The world is now in an unprecedented technological era. With so many ease of access and convenient tools at our fingertips, everything is changing - even newsgathering. In the past, news companies did not exist to tell their audiences what they wanted to hear. And for the most part, they still do not. But, at the same time, being neutral in journalism is becoming a thing of the past. This is primarily because of the many social issues, such as racism, social inequality, and homophobia, that have slowly been rising. So many lives are being affected by these issues, and it's getting impossible to justify why you should present both sides to the argument when one side is being more affected, and the other is biased. Now throwing AI into the mix makes an already tenuous situation tenser. Fake images and AI-generated voices have the power and potential to push communities to do harmful things. 

As journalists, it is our duty to the people to minimize harm. We need to make information accessible and readily available to prevent misinformation. As the previous New York Times article says, one way to do this is to stop putting pieces behind a paywall because it is no longer working out. Moreover, the business model must be tweaked to better present information to the people. This, of course, leads to the problem of how to engage the disengaged. 

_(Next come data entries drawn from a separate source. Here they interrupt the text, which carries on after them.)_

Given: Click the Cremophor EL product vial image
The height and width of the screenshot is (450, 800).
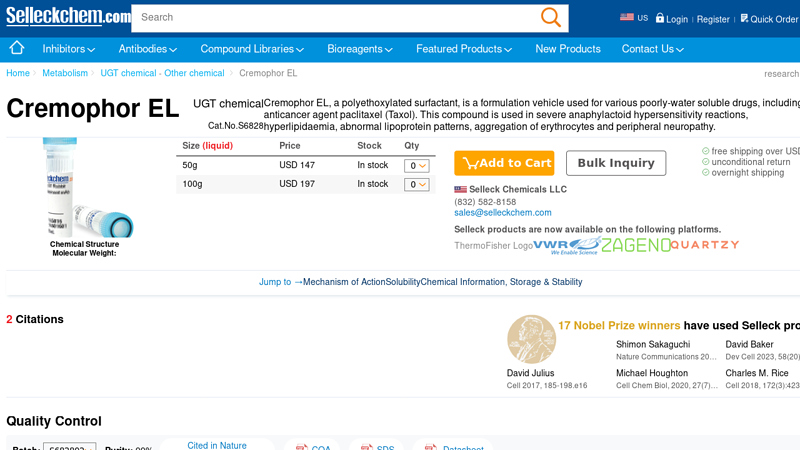Looking at the screenshot, I should tap(85, 188).
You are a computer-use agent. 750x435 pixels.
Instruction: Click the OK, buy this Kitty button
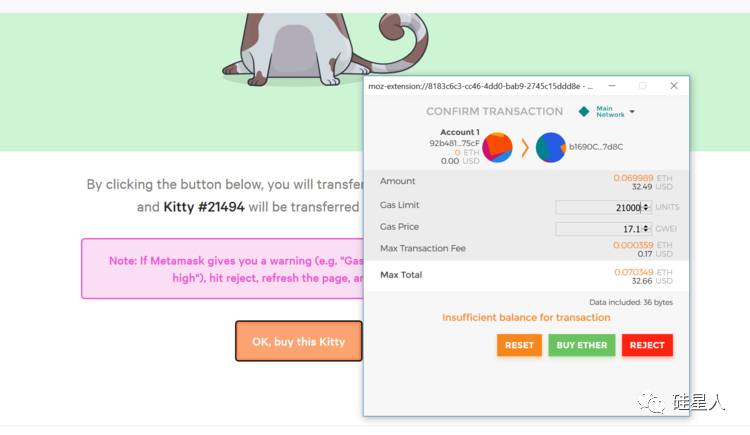point(298,341)
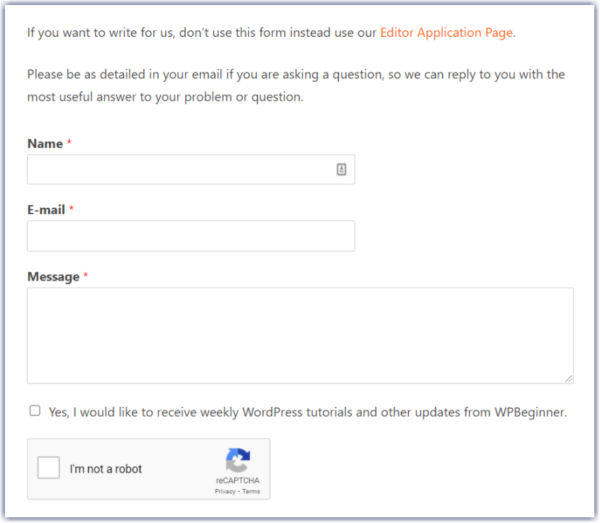
Task: Click the Name field label
Action: (45, 144)
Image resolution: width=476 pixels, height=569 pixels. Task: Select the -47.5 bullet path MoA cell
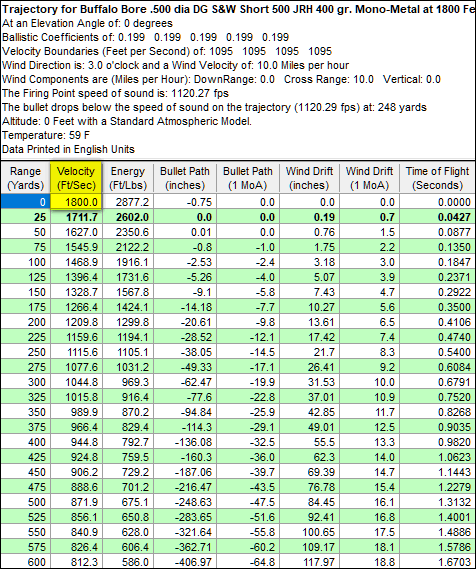click(x=247, y=502)
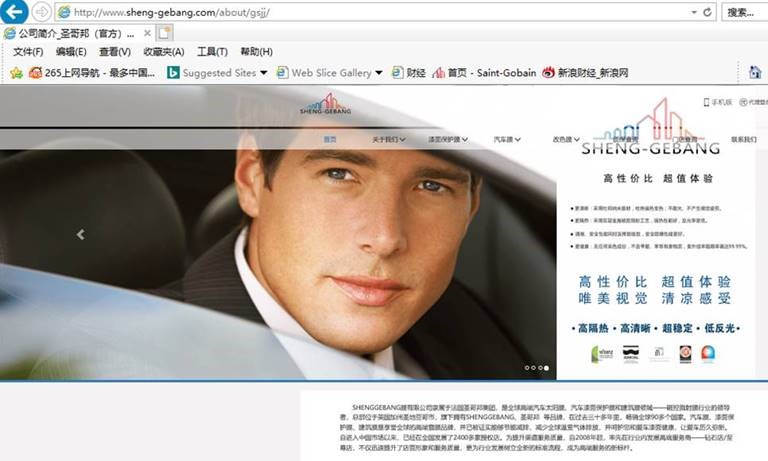Click the previous slide arrow on banner

(81, 235)
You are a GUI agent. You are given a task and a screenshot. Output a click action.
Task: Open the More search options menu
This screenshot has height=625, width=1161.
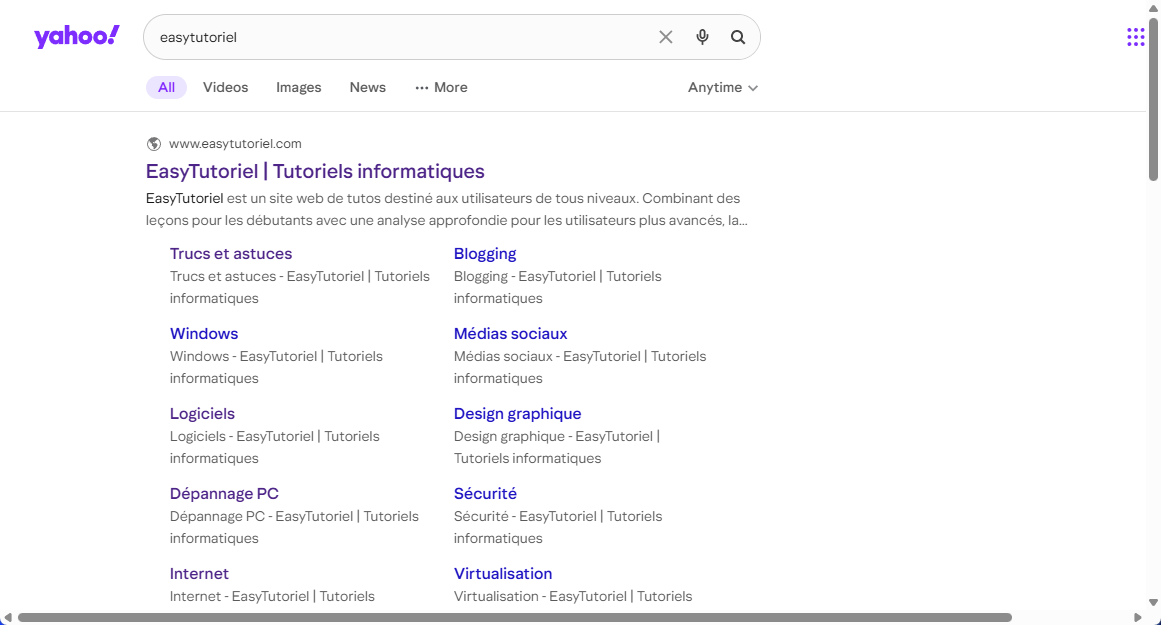tap(441, 88)
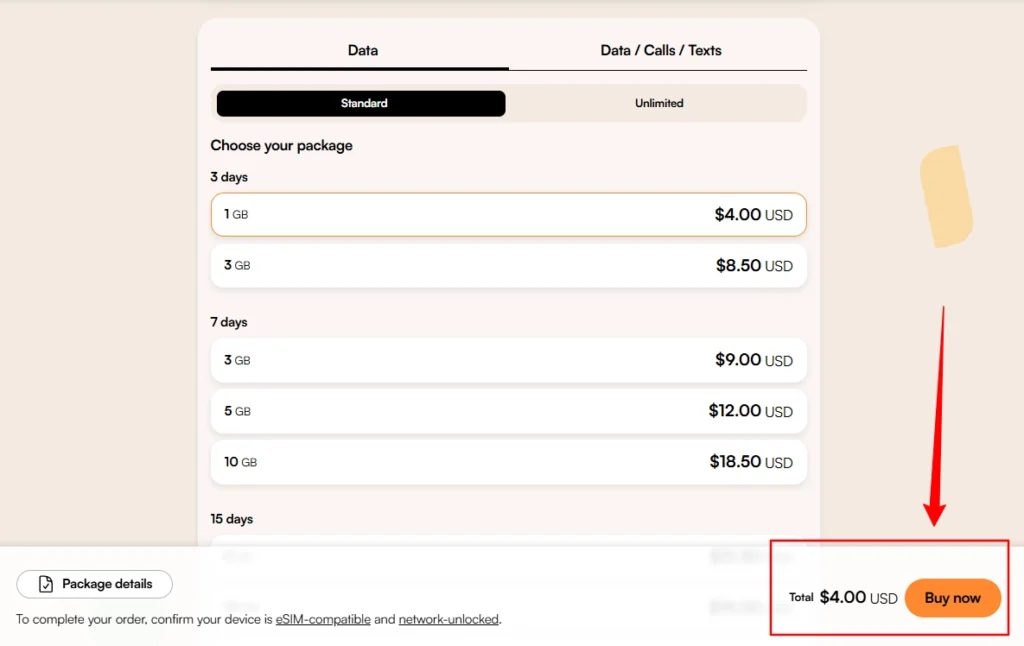Open the Data / Calls / Texts tab

pos(660,50)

Furthermore, the last point from that same NYT article is about supporting local journalism. This would attract those who only regularly consume the news because people care about issues that affect them. Putting reporters more on the ground in neighborhoods and finding and reporting on what affects these citizens is an excellent way to bring them to the table. 

In an age where technology has evolved so much, and regulations seem inadequate, artificial intelligence needs to be regulated. There should be laws written with experts' advice to prevent the misuse of this technology. However, in the meantime, journalists must be extra vigilant and in touch with their local communities, ensuring information is accessible. Otherwise, there will be an overcompensation to prevent AI harm, as is happening with TikTok currently, but it will be mostly floundering around in the dark.